TASK DESCRIPTION: Retype every record that follows, character for character.

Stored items
══════
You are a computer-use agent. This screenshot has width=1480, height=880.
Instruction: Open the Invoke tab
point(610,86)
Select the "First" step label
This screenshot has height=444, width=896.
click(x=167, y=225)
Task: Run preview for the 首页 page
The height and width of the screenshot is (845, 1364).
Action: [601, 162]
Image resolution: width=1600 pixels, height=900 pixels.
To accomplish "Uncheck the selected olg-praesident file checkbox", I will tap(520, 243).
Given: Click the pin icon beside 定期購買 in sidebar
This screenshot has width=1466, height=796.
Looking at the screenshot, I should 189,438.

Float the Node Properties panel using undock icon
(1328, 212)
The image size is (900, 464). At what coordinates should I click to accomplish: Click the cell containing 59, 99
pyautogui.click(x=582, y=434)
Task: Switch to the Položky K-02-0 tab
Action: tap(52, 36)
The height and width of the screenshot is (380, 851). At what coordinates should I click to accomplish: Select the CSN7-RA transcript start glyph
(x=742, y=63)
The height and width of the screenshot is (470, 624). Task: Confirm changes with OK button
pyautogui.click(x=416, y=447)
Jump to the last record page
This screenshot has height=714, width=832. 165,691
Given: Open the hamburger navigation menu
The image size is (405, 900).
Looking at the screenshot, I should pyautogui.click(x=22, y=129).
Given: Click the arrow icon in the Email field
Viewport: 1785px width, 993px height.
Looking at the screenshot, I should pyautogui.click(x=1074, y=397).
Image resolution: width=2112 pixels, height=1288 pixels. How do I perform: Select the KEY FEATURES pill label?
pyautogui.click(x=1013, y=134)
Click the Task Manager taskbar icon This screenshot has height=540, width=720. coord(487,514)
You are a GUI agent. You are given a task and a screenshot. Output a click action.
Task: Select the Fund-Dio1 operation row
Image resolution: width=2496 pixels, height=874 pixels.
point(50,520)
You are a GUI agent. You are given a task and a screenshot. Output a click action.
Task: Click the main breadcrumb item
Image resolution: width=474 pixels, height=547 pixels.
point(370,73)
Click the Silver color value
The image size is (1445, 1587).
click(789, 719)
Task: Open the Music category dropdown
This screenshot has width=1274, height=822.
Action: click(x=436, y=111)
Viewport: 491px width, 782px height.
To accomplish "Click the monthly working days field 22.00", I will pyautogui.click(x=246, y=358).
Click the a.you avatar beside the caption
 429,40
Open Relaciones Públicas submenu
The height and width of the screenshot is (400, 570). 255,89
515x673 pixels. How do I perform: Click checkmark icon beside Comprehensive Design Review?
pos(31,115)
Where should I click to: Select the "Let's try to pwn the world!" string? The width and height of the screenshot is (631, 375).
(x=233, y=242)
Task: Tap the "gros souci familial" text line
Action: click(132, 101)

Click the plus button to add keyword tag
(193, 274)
══════
WORKED SOLUTION:
You are a computer-use agent. This screenshot has width=1480, height=880.
Instruction: Open the Invoke tab
point(610,86)
Select the "First" step label
This screenshot has height=444, width=896.
click(x=167, y=225)
Task: Run preview for the 首页 page
The height and width of the screenshot is (845, 1364).
Action: [601, 162]
Image resolution: width=1600 pixels, height=900 pixels.
To accomplish "Uncheck the selected olg-praesident file checkbox", I will tap(520, 243).
Given: Click the pin icon beside 定期購買 in sidebar
This screenshot has width=1466, height=796.
Looking at the screenshot, I should 189,438.

Float the Node Properties panel using undock icon
(1328, 212)
The image size is (900, 464). At what coordinates should I click to accomplish: Click the cell containing 59, 99
pyautogui.click(x=582, y=434)
Task: Switch to the Položky K-02-0 tab
Action: tap(52, 36)
The height and width of the screenshot is (380, 851). At what coordinates should I click to accomplish: Select the CSN7-RA transcript start glyph
(x=742, y=63)
The height and width of the screenshot is (470, 624). Task: Confirm changes with OK button
pyautogui.click(x=416, y=447)
Jump to the last record page
This screenshot has height=714, width=832. 165,691
Given: Open the hamburger navigation menu
The image size is (405, 900).
Looking at the screenshot, I should pyautogui.click(x=22, y=129).
Given: Click the arrow icon in the Email field
Viewport: 1785px width, 993px height.
Looking at the screenshot, I should pyautogui.click(x=1074, y=397).
Image resolution: width=2112 pixels, height=1288 pixels. How do I perform: Select the KEY FEATURES pill label?
pyautogui.click(x=1013, y=134)
Click the Task Manager taskbar icon This screenshot has height=540, width=720. coord(487,514)
You are a GUI agent. You are given a task and a screenshot. Output a click action.
Task: Select the Fund-Dio1 operation row
Image resolution: width=2496 pixels, height=874 pixels.
point(50,520)
You are a GUI agent. You are given a task and a screenshot. Output a click action.
Task: Click the main breadcrumb item
Image resolution: width=474 pixels, height=547 pixels.
point(370,73)
Click the Silver color value
The image size is (1445, 1587).
click(789, 719)
Task: Open the Music category dropdown
This screenshot has width=1274, height=822.
Action: click(x=436, y=111)
Viewport: 491px width, 782px height.
To accomplish "Click the monthly working days field 22.00", I will pyautogui.click(x=246, y=358).
Click the a.you avatar beside the caption
 429,40
Open Relaciones Públicas submenu
The height and width of the screenshot is (400, 570). 255,89
515x673 pixels. How do I perform: Click checkmark icon beside Comprehensive Design Review?
pos(31,115)
Where should I click to: Select the "Let's try to pwn the world!" string? The width and height of the screenshot is (631, 375).
(x=233, y=242)
Task: Tap the "gros souci familial" text line
Action: click(132, 101)

Click the plus button to add keyword tag
(193, 274)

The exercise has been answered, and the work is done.